John D McDonald – Travis McGee 07 Darker Than Amber

“Do you know the names of the girlfriends?”

“DeeDee was one of them. Small and redheaded and a little bit heavy. Let me think, now. For fun sometimes they’d use her full name, to tease her. It was… Delilah Delberta Barntree. Usually it was DeeDee or DeeDee Bea. She seemed more educated than the other two, but she had the dirtiest mouth. And she was the same age as Miss Western, in her middle to late twenties, I think. The third girl was younger, early twenties, and very slender. She’s a natural blonde, with very thick and heavy hair, that creamy kind, and she wears it usually in some way that leaves her little face sort of peering out from under all that weight, a pretty little face with sharp features and black eyebrows and black lashes. Not naturally that way, just to make more of a contrast. I don’t know her last name. They called her Del.”

“What kind of a car did Tami Western own?”

“A red Mustang convertible with a white top.”

“How long would she stay in the apartment after her cruises?”

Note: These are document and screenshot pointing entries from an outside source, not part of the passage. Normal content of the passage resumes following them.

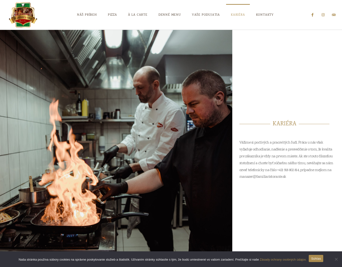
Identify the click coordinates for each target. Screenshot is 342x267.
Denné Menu (169, 15)
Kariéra (238, 15)
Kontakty (265, 15)
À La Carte (137, 15)
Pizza (112, 15)
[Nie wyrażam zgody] (336, 259)
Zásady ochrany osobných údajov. (283, 259)
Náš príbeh (87, 15)
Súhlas (316, 258)
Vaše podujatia (206, 15)
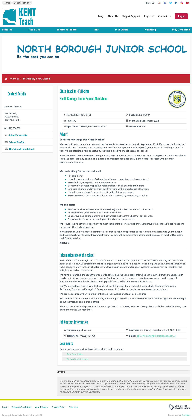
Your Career (121, 29)
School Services (22, 2)
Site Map (73, 407)
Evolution (186, 415)
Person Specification (77, 359)
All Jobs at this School (21, 149)
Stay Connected (181, 29)
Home (7, 2)
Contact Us (164, 16)
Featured (7, 29)
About (113, 16)
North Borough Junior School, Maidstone (83, 98)
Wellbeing (150, 29)
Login (181, 16)
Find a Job (34, 29)
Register (149, 16)
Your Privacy (41, 407)
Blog (100, 16)
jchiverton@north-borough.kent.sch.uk (156, 335)
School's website (17, 135)
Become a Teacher (67, 29)
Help (131, 16)
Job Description (75, 354)
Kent (96, 29)
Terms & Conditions (21, 407)
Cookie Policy (58, 407)
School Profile (17, 142)
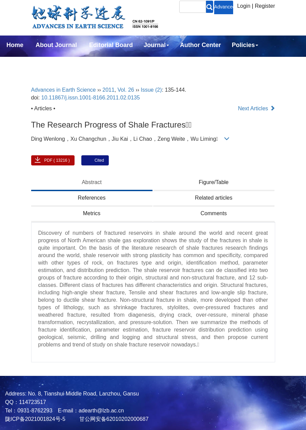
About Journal (56, 45)
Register (265, 6)
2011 (108, 90)
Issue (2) (151, 90)
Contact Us (72, 63)
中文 (106, 63)
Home (14, 45)
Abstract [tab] (92, 182)
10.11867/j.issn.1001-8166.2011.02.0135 (90, 97)
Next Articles (256, 108)
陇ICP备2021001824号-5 (35, 419)
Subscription (25, 63)
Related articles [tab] (213, 198)
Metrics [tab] (92, 213)
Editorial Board (111, 45)
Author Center (200, 45)
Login (243, 6)
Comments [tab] (214, 213)
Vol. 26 (126, 90)
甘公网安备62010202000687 (113, 419)
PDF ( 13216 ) (57, 160)
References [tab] (92, 198)
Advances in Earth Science (63, 90)
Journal (156, 45)
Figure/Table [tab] (213, 182)
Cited (99, 160)
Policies (245, 45)
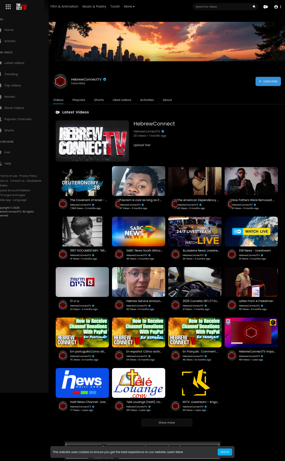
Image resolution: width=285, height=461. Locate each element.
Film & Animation (77, 6)
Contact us (26, 181)
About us (11, 181)
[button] (277, 6)
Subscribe (268, 81)
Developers (42, 181)
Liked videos (130, 100)
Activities (156, 100)
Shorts (107, 100)
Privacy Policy (37, 176)
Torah (128, 6)
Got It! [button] (225, 452)
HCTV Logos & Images (19, 195)
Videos (67, 100)
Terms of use (17, 176)
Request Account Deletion (22, 190)
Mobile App (12, 200)
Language (28, 200)
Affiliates (10, 185)
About (176, 100)
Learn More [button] (175, 452)
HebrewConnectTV (97, 79)
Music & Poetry (107, 6)
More (142, 6)
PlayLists (87, 100)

“A week or so. Ten days. Then she would start going out. Usually then she did a lot of shopping. She’d be out a lot in the evenings. And then she’d start not coming home at all at night, three or four nights a week, and when she was home and I was there, sometimes there would be phone calls and she’d lie on her bed and make love talk into the phone, and wink at me and make a face if I walked by. Once she was crying and begging into the phone to somebody, but it didn’t mean a thing. The wink and the face were the same. Then after a while she’d start packing to go on a cruise.”

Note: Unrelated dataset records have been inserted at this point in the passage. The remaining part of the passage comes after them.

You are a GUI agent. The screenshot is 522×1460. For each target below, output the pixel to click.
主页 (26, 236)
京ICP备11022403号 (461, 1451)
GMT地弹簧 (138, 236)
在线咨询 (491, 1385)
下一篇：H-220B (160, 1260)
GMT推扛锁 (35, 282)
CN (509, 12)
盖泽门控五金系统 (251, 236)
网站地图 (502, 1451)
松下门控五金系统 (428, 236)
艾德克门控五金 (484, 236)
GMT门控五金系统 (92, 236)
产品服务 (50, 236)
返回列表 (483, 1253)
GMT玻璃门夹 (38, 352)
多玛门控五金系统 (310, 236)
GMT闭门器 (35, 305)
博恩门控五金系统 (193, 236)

“Did men come to the apartment?”

“No. She had a thing about that. She said it was her place and out of bounds and it was going to stay out of bounds.”

“The man in Seven C knew her. Griff.”

“Yes. I know. A big man with a mean look. I don’t know what the relationship was. He’d call up and she’d go next door for a little while.”

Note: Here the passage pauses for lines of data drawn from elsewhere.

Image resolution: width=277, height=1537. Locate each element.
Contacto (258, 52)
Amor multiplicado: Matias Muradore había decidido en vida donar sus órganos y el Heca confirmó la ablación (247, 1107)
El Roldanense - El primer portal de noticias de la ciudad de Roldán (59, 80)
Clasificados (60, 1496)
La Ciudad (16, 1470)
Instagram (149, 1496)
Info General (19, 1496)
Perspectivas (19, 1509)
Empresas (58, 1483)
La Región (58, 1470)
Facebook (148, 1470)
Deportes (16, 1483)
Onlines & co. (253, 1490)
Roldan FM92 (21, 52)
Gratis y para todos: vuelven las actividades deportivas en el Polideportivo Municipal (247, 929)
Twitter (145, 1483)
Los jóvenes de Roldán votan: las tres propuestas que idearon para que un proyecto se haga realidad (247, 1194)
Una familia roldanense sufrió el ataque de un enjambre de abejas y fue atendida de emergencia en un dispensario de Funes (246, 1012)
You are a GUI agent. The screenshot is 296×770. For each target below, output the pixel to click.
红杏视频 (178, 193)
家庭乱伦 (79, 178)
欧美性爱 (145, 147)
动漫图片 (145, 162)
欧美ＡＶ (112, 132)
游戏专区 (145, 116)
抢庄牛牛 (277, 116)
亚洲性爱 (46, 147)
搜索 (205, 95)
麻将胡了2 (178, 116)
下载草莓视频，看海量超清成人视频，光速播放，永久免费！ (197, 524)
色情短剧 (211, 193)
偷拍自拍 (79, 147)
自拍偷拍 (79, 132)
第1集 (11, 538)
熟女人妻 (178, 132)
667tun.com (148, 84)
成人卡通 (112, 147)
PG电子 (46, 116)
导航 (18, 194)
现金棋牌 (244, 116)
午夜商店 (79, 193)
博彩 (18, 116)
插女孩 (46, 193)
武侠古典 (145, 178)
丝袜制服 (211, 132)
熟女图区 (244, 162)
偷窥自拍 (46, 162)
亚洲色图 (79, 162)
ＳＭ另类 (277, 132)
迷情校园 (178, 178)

“What if you had to make a guess at the relationship?”

She frowned. She pressed a slim brown finger to the corner of her mouth. When she stepped out of her housemaid role she had that slightly forced elegance of the educated Negro woman, that continuing understated challenge to you to accept her on her terms or, by not doing so, betray the prejudice she expected you to have. I cannot blame them for a quality of humorlessness. They carry the dead weight of all their deprived people, and though they know intellectually that the field hand mentality is a product of environment, they have an aesthetic reserve, which they will not admit to themselves, about the demanding of racial equality for those with whom, except for the Struggle, they would not willingly associate. They say Now, knowing that only fifteen percent of Negro America is responsible enough to handle the realities of Now, and that, in the hard-core South, perhaps seventy percent of the whites are willing to accept the obligations of Now. But they are on the move with nowhere to go but up, with the minority percentage of the ignorant South running into the majority percentage of ignorant Negro America, in blood, heartbreak, shame and confusion. I hoped that this penny-colored dedicated pussycat wouldn’t stick her head under the wrong billy club, or get taken too often to the back room for interrogation. If, even on the word of one of their shrewdest lawyers, Sam Dickey, she was willing to trust a white man, it meant she had a vulnerable streak of softness in her, which could guarantee martyrdom sooner or later.

My intolerance is strictly McGee-type. If there were people around colored green or bright blue, I would have a continual primitive awareness of the difference between us, way down on that watchful animal level which is a caveman heritage. But I would cherish the ones who came through as solid folk, and avoid the slobs and fools and bores as diligently as I avoid white slobs and fools and bores.